- _Excerpted passage_:
Presenter: Wendy Fournier is a founding board member and President of the National Autism Association. The organization has been instrumental in bringing federal attention to the issue of autism-related wandering. In 2010, Wendy and NAA Executive Director Lori McIlwain were invited to present on the wandering/elopement issue before the Interagency Autism Coordinating Committee at NIH, where they outlined the need for data collection, medical diagnostic coding, and federal health agency involvement. As a result, the committee has since implemented several of NAA’s recommendations. In addition to bringing awareness to the issue, NAA has developed extensive resources for the community including the AWAARE collaboration website and the Big Red Safety Box program.

- _Data excerpts_:
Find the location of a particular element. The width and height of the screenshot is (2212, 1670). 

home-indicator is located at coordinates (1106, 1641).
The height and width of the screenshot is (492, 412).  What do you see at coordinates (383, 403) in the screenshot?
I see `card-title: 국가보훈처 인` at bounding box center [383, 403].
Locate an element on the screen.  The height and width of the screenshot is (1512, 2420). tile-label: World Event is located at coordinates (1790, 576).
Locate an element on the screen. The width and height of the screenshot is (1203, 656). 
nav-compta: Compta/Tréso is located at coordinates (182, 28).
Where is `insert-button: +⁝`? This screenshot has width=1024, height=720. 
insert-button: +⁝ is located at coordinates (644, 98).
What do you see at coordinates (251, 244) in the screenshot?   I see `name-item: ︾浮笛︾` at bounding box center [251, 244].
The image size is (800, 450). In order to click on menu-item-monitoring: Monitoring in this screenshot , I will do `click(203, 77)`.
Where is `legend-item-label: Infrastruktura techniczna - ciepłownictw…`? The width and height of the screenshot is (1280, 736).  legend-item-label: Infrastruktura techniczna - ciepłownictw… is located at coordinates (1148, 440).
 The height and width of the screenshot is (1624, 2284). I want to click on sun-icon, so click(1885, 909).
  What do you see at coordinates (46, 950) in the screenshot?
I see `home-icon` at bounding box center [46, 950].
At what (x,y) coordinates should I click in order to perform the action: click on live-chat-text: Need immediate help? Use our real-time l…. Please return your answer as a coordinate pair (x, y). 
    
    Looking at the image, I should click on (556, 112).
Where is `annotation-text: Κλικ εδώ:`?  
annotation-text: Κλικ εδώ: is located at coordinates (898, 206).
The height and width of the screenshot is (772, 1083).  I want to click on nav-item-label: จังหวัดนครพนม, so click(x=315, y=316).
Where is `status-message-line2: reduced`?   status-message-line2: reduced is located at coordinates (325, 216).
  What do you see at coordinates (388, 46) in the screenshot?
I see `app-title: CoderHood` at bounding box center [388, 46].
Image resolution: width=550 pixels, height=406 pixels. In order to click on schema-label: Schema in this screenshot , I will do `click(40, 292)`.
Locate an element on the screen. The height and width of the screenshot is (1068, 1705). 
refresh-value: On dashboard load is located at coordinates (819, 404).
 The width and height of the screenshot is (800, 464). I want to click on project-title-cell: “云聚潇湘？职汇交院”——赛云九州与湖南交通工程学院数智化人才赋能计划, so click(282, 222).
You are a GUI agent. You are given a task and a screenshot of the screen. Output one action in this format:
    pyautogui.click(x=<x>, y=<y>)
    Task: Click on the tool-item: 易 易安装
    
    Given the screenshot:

- _Problem to solve_: Using the presenter bio above the records, list each need that Wendy Fournier and Lori McIlwain outlined before the Interagency Autism Coordinating Committee.

- _Output_:
- Data collection
- Medical diagnostic coding
- Federal health agency involvement